[Date Prev][Date Next][Thread Prev][Thread Next][Date Index][Thread Index]
- To: email@example.com
- Subject: Outage...
- From: Nanook <firstname.lastname@example.org>
- Date: Wed, 30 Jun 2004 04:00:25 -0700 (PDT)
- List-help: <mailto:email@example.com?subject=help>
- List-post: <mailto:firstname.lastname@example.org>
- List-subscribe: <mailto:email@example.com?subject=subscribe>
- List-unsubscribe: <mailto:firstname.lastname@example.org?subject=unsubscribe>
- Newsgroups: lobby,announcements,linux.redhat.sparc
- Resent-date: Wed, 30 Jun 2004 04:00:29 -0700
- Resent-from: email@example.com
- Resent-message-id: <m0yjp.A.I-C.N1p4AB@ultra1.eskimo.com>
- Resent-sender: firstname.lastname@example.org
Until recently, Linux on an Ultra2 has been a very stable platform for us. Several months ago, I added a second CPU to the main file server and it became unstable. So before we moved the servers to the co-location facility I removed the second CPU and went back to running it as a single CPU box.
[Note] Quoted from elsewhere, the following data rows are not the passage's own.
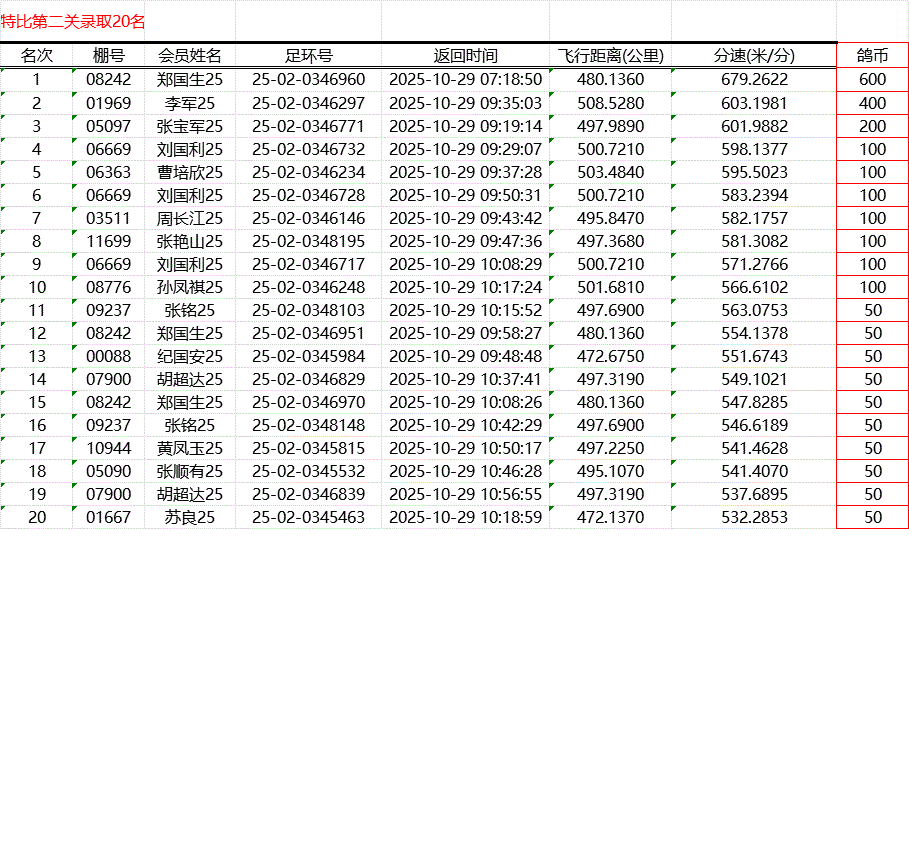Select speed value 532.2853

(x=754, y=517)
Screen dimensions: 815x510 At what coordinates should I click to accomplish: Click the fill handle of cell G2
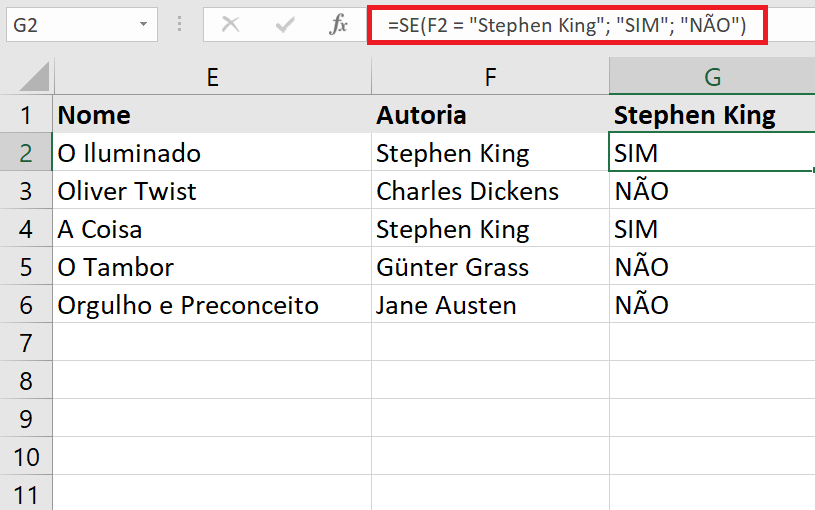tap(812, 170)
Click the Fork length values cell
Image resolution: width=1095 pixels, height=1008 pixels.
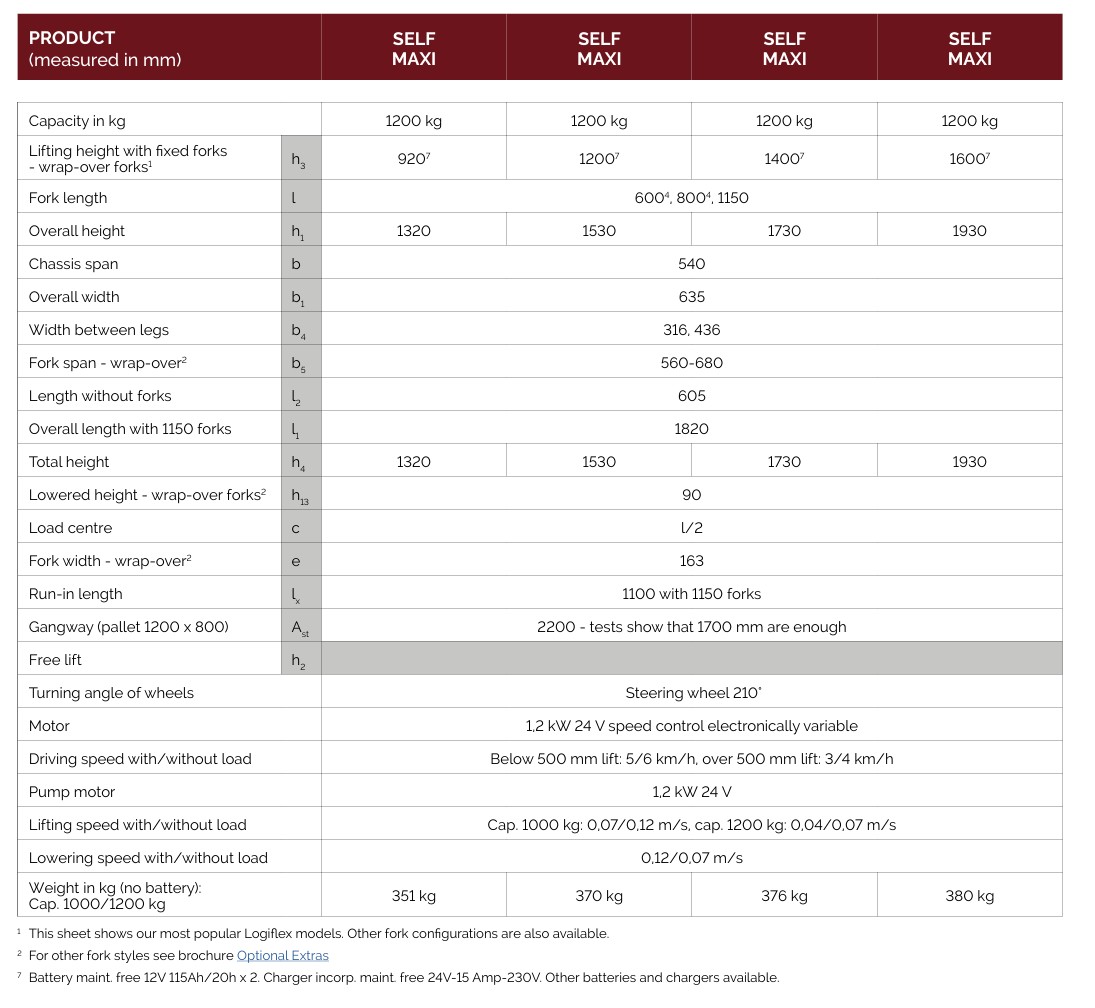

We put together an entirely new file server, also based on an Ultra2 Creator 3D machine, pretty much identical except for faster larger drives, and it locked up today with no errors printed. This file server has user directories and the mail spool files. It is central to many services functioning properly. Many of the services we can achieve redundancy by setting up multiple servers, but this function I haven't found an easy way to make totally redundant and at the same time it is central to almost everything else. There is a network file system called Coda that looks like it could do this, allow the file system to use several redundant servers, at present it's not usable though until we get rid of the remaining SunOS boxes, and even then I don't know if things like special files (named pipes or fifos, sockets, etc) are supported, if the Unix permissions symantics are supported, etc. So I'm interested in other solutions people may know of. Also, in the interest of having the existing machine recover from a crash gracefully, I've already made some changes to the initialization scripts that should help but I'd like to know about watchdog timers. The kernel configuration menu has a software watchdog timer as an option, but the documentation doesn't seem to be very helpful. Also, the prom configuration for the box has an item, "Watchdog-Reboot?", which implies it's got a hardware watchdog timer. Anybody have any advice on using either the software watchdog timer or presumably a hardware timer? The documentation in the kernel source tree for the software watchdog shows how to use /dev/watchdog, only the device does not exist, the MAKEDEV script supplied with RedHat 6.2 doesn't know about it, and I don't know where to find the major and minor device numbers. I also can't help but wonder if the machine hangs, if that's going to "hang" the software watchdog timer as well and would prefer a hardware solution that will work even if the CPU is locked up tight. Lastly I'm looking for a cost-effective box that will allow us to remotely power cycle machines and gain console access via serial ports, around 8 ports. I've found such items but they've been donate-a-limb priced.